Although the Internet entered the mainstream 15 years ago, life without it today is nearly incomprehensible, And our use of the web has rapidly changed as well, as shown by new data from the Flurry research group (http://www.flurry.com).
Flurry says that, in simple terms, the Internet has evolved from online directories (Yahoo!) to search engines (Google) and now to social media (Facebook). Built on the desktop and notebook computer platform, the web’s popularity is significant.
Today, however, a new platform shift is taking place. In 2011, for the first time, smartphone and tablet shipments exceed those of desktop and notebook shipments, says Flurry. This move means a new generation of consumers expects their smartphones and tablets to come with instant broadband connectively so they, too, can connect to the Internet.
In a new report, Flurry compared how daily interactive consumption has changed over the last 12 months between the web and mobile apps. For Internet consumption, the research group built a model using publicly available data from comScore and Alexa. For mobile application usage, they used Flurry Analytics data, now exceeding 500 million aggregated, anonymous use sessions per day across more than 85,000 applications. Flurry estimates this accounts for approximately one-third of all mobile application activity, which the research group scaled-up accordingly for this analysis.
The analysis shows that, for the first time ever, daily time spent in mobile apps surpasses web consumption. This stat is even more remarkable if you consider that it took less than three years for native mobile apps to achieve this level of usage, driven primarily by the popularity of iOS and Android platforms.
The top chart compares the average number of minutes consumers spend per day in mobile native apps vs. the web. For mobile apps, Flurry tracked iOS, Android, BlackBerry, Windows Phone and J2ME. And for the web, their figures include the open web, Facebook and the mobile web.
Flurry found that the average user now spends 9% more time using mobile apps than the Internet. This wasn’t the case just 12 months ago. Last year, the average user spent just under 43 minutes a day using mobile applications versus an average 64 minutes using the Internet.
Growing at 91% over the last year, users now spend over 81 minutes on mobile applications per day. This growth has come primarily from more sessions per user, per day rather than a large growth in average session lengths. Time spent on the Internet has grown at a much slower rate, 16% over the last year, with users now spending 74 minutes on the Internet a day.
Facebook has increasingly taken its share of time spent on the Internet, now making up 14 of the 74 minutes spent per day by consumers, or about one sixth of all Internet minutes. Considering Facebook’s recent leak regarding Project Spartan, an effort to run apps within its service on top of the mobile Safari browser, thus disintermediating Apple, it appears Facebook seeks to counter both Apple and Google’s increasing control over consumers as mobile app usage proliferates.

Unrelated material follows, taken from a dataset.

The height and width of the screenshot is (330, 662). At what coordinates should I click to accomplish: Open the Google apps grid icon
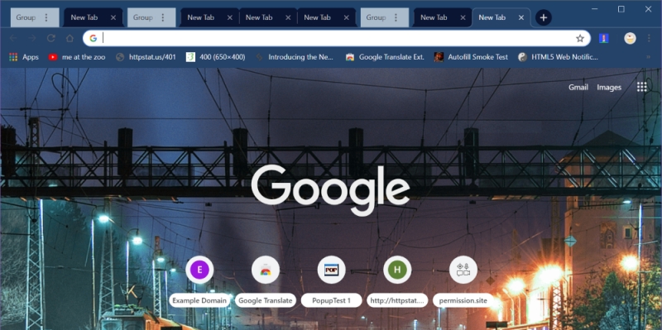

With mobile app usage soaring, Flurry additionally studied which categories most occupy consumers’ time. For this snapshot, Flurry captured time spent per category from May 2011 across all apps it tracks, now totaling more than 85,000. The results are shown in the pie chart.
The chart shows that Games and Social Networking categories capture the significant majority of consumers’ time. Consumers spend nearly half their time using games, and a third in social networking apps. Combined, these two categories control a whopping 79% of consumers’ total app time.
What’s more, if you drill down into the data, consumers use these two categories more frequently, and for longer average session lengths, compared to other categories. Any way you slice it, games and social metworking apps deliver the most engaging experience on mobile today.